Zu 1848 sagt der Historiker Georg Kreis knapp, deutlich und zum Nachdenken anregend: „Die Schweiz ist auf Zwang und Konsens gebaut.“ In den besiegten konservativen Kantonen sei viel Zwang am Werk gewesen: Auferlegung einer drastischen Kriegssteuer, Installation einer Minderheitsregierung, politische Repression, Einschränkung des Petitionsrechts, Manipulationen der Nationalratswahlen.

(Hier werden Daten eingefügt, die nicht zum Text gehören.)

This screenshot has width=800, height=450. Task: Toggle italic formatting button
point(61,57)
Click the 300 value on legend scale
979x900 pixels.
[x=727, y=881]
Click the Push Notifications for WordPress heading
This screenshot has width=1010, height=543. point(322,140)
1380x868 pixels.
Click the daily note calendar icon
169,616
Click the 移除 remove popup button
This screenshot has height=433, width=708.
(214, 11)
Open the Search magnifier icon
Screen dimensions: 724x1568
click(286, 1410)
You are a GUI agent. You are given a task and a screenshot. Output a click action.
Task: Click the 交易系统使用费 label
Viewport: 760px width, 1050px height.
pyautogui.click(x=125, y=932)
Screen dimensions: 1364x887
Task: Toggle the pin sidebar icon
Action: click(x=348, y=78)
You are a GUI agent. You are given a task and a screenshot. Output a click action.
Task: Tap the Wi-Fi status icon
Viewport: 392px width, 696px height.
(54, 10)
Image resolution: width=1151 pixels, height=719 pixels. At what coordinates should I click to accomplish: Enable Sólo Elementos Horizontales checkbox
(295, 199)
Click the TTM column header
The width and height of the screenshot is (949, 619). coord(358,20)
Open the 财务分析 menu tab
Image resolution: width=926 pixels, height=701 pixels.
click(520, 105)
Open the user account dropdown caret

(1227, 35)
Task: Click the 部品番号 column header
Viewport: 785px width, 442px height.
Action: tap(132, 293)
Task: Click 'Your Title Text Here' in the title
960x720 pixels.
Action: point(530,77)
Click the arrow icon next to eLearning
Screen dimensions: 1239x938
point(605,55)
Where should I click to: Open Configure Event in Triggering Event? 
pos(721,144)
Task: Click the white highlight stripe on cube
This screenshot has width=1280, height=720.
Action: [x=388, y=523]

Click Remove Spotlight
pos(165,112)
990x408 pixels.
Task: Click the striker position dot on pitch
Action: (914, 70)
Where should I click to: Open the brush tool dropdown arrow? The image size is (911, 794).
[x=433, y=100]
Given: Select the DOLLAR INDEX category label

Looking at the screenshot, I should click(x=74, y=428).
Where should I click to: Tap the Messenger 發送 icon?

Die Schwyzer blieben ihrer Opposition gegen den neuen Bundesstaat treu und lehnten weitere Verfassungsrevisionen ab: 1872, 1874 und 1999. Die historischen Nein-Sager behielten speziell im Ständerat und durch die 1891 eingeführte Volksinitiative starkes Gewicht.

1891 ist auch das Jahr, in dem der 1. August als Nationalfeiertag installiert wurde (der erst seit 1993 ein „ganzer“ Feiertag ist!). Es war 1891 ein Geschenk an die konservative Innerschweiz, um sie ein Stück weit in den liberalen Staat zu integrieren. Mit dem Gründungsmythos vom 1291, mit der Legende vom Rütlischwur der drei Eidgenossen, erhielten sie ein Stück symbolische Geschichtserfindung zuerkannt. Dieser heute unpolitische Gründungsmythos hält bis in die Gegenwart.

Selbstverständlich braucht die Schweiz für Gestaltung ihrer Zukunft mehr von „1848“ als von „1291“. Doch „1848“ überzeugt mich, wie oben kurz beschrieben, trotzdem nicht. Ich kann aber kein neues Datum vorschlagen, das aktuell besser geeignet wäre als der 1. August oder der 12. September. Und ein zukunftsfähiges konkretes Datum eines EU-Beitritts der Schweiz als neuen Nationalfeiertag sehe ich (als ehemaliges Mitglied der Europa-Union) weder in Gedanken noch in Träumen (von mir und anderen). Eigentlich schade.